Publication Abstract from PubMed

The structures of the N-terminal domains of two integrases of closely related but not identical asn tDNA-associated genomic islands, Yersinia HPI (high pathogenicity island; encoding siderophore yersiniabactin biosynthesis and transport) and an Erwinia carotovora genomic island with yet unknown function, HAI7, have been resolved. Both integrases utilize a novel four-stranded beta-sheet DNA-binding motif, in contrast to the known proteins that bind their DNA targets by means of three-stranded beta-sheets. Moreover, the beta-sheets in Int(HPI) and Int(HAI7) are longer than those in other integrases, and the structured helical N terminus is positioned perpendicularly to the large C-terminal helix.

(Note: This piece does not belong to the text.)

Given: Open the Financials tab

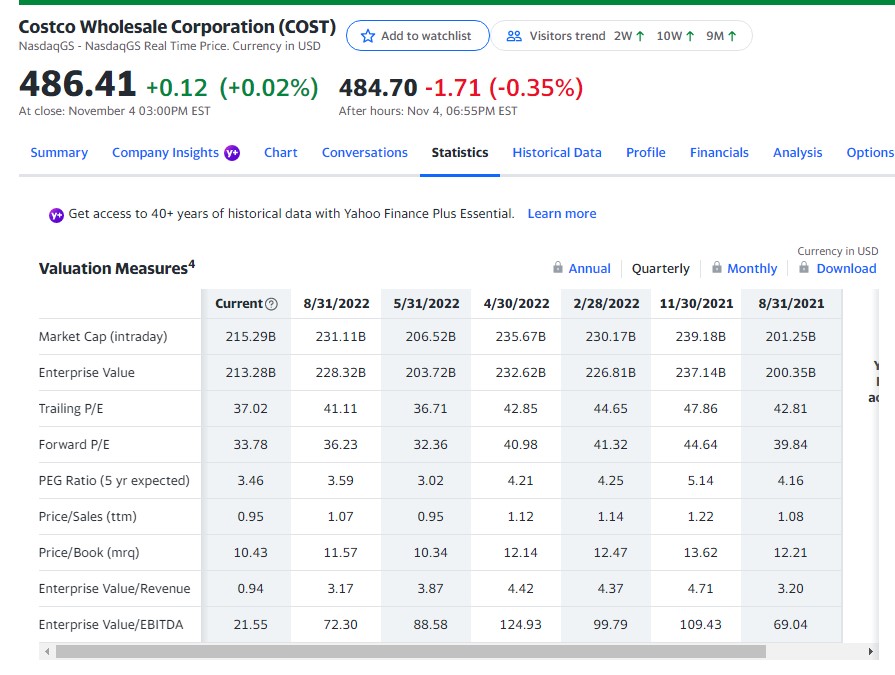Looking at the screenshot, I should point(719,152).

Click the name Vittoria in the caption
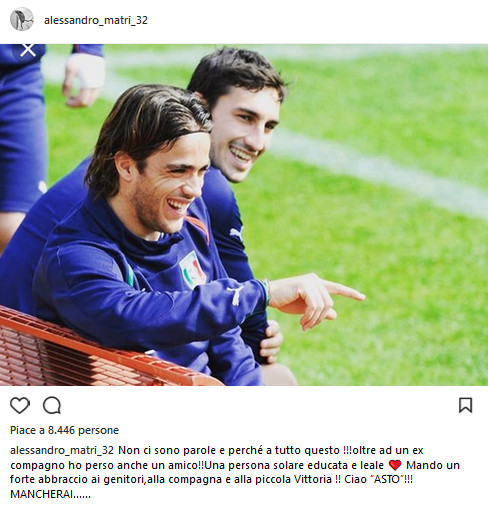click(313, 479)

These differences strongly support the proposal that the integrases of the genomic islands make up a distinct evolutionary branch of the site-specific recombinases that utilize a unique DNA-binding mechanism.

Structures of the arm-type binding domains of HPI and HAI7 integrases.,Szwagierczak A, Antonenka U, Popowicz GM, Sitar T, Holak TA, Rakin A J Biol Chem. 2009 Nov 13;284(46):31664-71. Epub 2009 Sep 8. PMID:19737930^[1]

From MEDLINE®/PubMed®, a database of the U.S. National Library of Medicine.